> **Your goal**:
The response should contain every record, reproduced exactly.

> **Available data**:
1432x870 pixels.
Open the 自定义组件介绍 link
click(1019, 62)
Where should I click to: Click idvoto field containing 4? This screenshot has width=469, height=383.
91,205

> **Result of the task**:
1432x870 pixels.
Open the 自定义组件介绍 link
click(1019, 62)
Where should I click to: Click idvoto field containing 4? This screenshot has width=469, height=383.
91,205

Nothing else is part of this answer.